Being informed is important. In some cases, it is literally a matter of life and death. That’s a big reason why I’ve made multiple posts urging people to get vaccinated against COVID-19. It could literally save your life. It’s also free, by the way. How many other things that could save your life are also free?
Seriously, people, get vaccinated. I’ll belabor that as much as I have to.
However, this isn’t only about vaccines or the idiots who refuse to get them. It’s about the “information” that these people are using to justify their choices. I put “information” in quotes because calling some of this stuff information is a poor use of the term.
Information, by definition, is supposed to inform. It’s supposed to make you more aware and educated about the world around you. Lies, propaganda, and misinformation do none of that. That sort of thing makes you dumber, more vulnerable, and more easy to manipulate by those willing to do so.
It happens in politics, religion, pop culture, business, and even shady marketing schemes. Much of these endeavors don’t have facts, truth, or verifiable information on their side. As a result, they require that people buy into whatever misinformation they feed them. It’s dishonest, disgraceful, and should be condemned to the utmost.
The problem is that people still buy into it.
Moreover, some people actively seek for this kind of information.
This is something I think many people have experience with, either directly or indirectly. I also suspect it has become a lot more relevant lately, given the rise of anti-vaxxers and conspiracy theories. This sort of mentality was always present. The problem is that the internet and social media have made it disturbingly easy to spread.
Now, it’s easy and tempting to blame big tech companies for this phenomenon. Make no mistake. Big tech companies are certainly at fault to some degree. Many of these same companies also have done some incredibly shady things, to say the least.
However, I’m still of the opinion that, no matter how disreputable big tech companies can be, it still ultimately falls on the users to control what information they seek. Whether it’s Google, Facebook, or TikTok, these systems don’t operate in a vacuum. They simply respond to user input. We are, to some extent, responsible for the information we seek.
I’m certainly guilty of seeking out information that isn’t exactly reputable. There have been times, including a few very recent instances, where I find myself seeking information that turned out to be less than truthful. Even if it was for something as innocent as comic book news or NFL trade rumors, it’s still misinformation as best and outright lies at worst.
That may not do much harm if the information you’re seeking is only damaging to your Fantasy Football team, but if that information involved politics or your health, then that’s where the real damage can occur. I’ve already seen it manifest with friends who fell down some very dark internet rabbit holes. Some of that might have just been by accident, but I also don’t doubt it was intentional in some cases.
In recent years, I’ve tried to make a more concerted effort to seek accurate, truthful information. I haven’t always succeeded, but I genuinely try to find true and accurate information, even if it’s something I don’t like. The fact it takes so much effort has me worried.
On top of that, it has led me to believe that it might not be possible to avoid misinformation. Even without the internet, it will find you. Propaganda and lies did exist before the digital age. It’ll likely always exist to some extent, so long as human brains are wired a certain way. Since we can’t change that anytime soon, despite the best efforts of Elon Musk, we’re likely stuck with misinformation.

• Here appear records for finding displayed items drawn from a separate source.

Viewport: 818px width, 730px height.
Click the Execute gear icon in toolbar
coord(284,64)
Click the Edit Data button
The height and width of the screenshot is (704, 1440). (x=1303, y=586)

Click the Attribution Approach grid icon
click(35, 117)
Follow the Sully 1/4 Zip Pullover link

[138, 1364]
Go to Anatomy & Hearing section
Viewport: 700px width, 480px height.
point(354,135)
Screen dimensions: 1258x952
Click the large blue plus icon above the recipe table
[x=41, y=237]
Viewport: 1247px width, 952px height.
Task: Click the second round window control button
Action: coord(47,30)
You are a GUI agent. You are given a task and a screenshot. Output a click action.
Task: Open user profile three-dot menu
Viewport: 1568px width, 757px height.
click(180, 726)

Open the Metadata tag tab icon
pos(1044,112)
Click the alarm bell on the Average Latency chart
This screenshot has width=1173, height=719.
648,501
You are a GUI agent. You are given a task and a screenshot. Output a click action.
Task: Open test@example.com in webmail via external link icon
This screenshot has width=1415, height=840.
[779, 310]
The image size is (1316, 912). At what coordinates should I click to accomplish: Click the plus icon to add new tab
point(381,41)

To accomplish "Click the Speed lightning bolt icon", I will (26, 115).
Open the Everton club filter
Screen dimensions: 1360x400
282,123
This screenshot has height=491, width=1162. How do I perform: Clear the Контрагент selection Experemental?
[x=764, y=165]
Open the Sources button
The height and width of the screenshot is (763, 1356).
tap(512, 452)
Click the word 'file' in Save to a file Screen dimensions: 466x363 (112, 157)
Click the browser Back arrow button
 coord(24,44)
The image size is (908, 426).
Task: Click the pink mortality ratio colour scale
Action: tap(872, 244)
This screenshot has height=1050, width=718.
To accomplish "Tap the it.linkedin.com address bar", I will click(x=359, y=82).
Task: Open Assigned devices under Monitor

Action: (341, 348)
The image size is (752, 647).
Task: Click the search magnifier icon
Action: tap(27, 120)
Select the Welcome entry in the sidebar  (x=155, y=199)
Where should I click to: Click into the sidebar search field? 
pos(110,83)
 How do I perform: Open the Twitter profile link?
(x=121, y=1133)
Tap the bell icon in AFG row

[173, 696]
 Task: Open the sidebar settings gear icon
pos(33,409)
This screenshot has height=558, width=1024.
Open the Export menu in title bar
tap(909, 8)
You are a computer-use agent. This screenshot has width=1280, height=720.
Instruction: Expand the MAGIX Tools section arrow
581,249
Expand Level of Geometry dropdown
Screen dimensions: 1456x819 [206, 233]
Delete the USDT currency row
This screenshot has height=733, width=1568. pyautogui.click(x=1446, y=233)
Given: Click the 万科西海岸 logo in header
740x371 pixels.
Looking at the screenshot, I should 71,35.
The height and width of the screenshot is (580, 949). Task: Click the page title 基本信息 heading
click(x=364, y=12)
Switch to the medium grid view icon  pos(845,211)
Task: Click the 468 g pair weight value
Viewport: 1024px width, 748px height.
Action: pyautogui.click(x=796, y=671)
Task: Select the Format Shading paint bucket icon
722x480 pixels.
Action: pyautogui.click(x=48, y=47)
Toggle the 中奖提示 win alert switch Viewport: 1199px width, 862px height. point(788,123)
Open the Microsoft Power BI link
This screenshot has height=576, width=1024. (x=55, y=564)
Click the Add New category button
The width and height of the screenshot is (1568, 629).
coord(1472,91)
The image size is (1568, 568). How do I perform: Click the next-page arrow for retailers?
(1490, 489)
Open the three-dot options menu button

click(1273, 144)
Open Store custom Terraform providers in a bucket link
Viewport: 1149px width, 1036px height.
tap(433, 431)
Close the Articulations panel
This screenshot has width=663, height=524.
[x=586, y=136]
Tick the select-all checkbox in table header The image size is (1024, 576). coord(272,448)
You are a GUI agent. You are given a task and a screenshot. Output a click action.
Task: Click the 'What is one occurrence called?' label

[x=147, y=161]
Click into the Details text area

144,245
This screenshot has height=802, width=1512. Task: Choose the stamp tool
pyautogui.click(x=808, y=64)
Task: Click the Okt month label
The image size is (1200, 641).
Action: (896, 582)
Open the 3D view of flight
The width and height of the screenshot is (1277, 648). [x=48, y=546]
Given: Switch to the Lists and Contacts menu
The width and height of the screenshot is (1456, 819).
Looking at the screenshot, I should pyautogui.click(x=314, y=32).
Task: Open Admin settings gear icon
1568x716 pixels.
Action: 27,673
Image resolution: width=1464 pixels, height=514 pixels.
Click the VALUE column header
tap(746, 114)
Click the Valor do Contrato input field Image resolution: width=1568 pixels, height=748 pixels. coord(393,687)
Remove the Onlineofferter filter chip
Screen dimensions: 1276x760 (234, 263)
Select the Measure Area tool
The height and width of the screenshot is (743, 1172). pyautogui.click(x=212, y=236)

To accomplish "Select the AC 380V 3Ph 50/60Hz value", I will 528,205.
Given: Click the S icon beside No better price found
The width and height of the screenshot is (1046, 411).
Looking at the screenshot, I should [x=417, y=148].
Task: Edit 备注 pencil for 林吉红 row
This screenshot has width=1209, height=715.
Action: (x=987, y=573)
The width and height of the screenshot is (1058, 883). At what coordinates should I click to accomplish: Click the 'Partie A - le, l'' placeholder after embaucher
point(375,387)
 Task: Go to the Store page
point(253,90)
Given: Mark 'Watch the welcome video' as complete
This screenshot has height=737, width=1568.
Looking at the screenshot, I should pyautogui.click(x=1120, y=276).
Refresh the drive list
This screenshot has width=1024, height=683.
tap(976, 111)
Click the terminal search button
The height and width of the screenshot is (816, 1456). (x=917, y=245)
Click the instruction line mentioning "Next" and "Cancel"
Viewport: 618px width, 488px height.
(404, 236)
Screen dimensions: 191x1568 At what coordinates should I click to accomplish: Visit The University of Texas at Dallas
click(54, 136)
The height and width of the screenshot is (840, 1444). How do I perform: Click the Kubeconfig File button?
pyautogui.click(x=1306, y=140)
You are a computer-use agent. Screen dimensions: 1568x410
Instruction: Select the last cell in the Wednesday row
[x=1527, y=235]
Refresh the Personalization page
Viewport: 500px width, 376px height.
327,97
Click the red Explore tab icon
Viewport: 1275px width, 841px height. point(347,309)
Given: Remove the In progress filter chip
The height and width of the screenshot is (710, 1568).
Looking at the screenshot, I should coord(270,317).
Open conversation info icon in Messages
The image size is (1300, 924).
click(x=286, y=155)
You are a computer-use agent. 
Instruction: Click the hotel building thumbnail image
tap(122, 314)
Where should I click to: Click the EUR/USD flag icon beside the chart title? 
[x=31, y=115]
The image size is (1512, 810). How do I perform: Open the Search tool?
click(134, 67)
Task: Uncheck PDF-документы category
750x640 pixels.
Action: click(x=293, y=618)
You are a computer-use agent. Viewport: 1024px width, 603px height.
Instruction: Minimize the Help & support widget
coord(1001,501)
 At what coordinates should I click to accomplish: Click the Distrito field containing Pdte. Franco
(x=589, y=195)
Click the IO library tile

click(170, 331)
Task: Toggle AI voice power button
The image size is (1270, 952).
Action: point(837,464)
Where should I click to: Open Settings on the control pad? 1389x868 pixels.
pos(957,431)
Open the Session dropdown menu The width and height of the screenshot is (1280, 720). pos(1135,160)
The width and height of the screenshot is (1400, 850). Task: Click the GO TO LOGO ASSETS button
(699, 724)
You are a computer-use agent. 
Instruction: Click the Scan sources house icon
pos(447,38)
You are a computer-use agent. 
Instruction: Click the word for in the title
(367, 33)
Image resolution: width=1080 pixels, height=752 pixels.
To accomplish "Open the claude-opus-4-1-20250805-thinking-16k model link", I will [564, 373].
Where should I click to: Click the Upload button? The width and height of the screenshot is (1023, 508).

This has me genuinely concerned because, even as some tech companies are making greater efforts to combat misinformation, it’s still relatively easy to find. On top of that, there are people out there working for nefarious organizations who are actively engaged in creating, spreading, and supplementing misinformation. Even if you shut them all down tomorrow, others will just spring up to replace them.
In some respects, it’s a lot like the war on drugs. You could arrest every single drug dealer in the world this morning, but by dusk a bunch of new dealers will emerge to take their place. Like it or not, there’s still a demand and there’s money, influence, and power to be gained.
Misinformation may not be the same as heroin or pot, but is subject to the same incentives. People actively seek it. Taking it in makes them feel special, important, and smarter than their neighbor. Today, it’s misinformation about vaccines, liberals, and gaming culture. Tomorrow, it might be about something else entirely.
It all comes back to how we’re wired. Our brains are not designed to seek truth or accurate information. They’re designed to keep us alive. Misinformation might be damaging in the long run, but it can make us feel better in the short-term, which is sadly more than enough incentive for some, even if it proves deadly in the long run.
I seriously wish I could end this on an uplifting note. I genuinely tried to find some way of putting a positive spin on this struggle. Unfortunately, the best I could come up with is to simply urge everyone to try harder to seek true and accurate information. If these past two years have taught us anything, it’s that bad information can cause a lot of harm.
We can never get rid of it, so long as our brains operate as they do.
We can and should still do our part. Truth and accuracy matters. You may not like it, but it may very well save your life in the long run.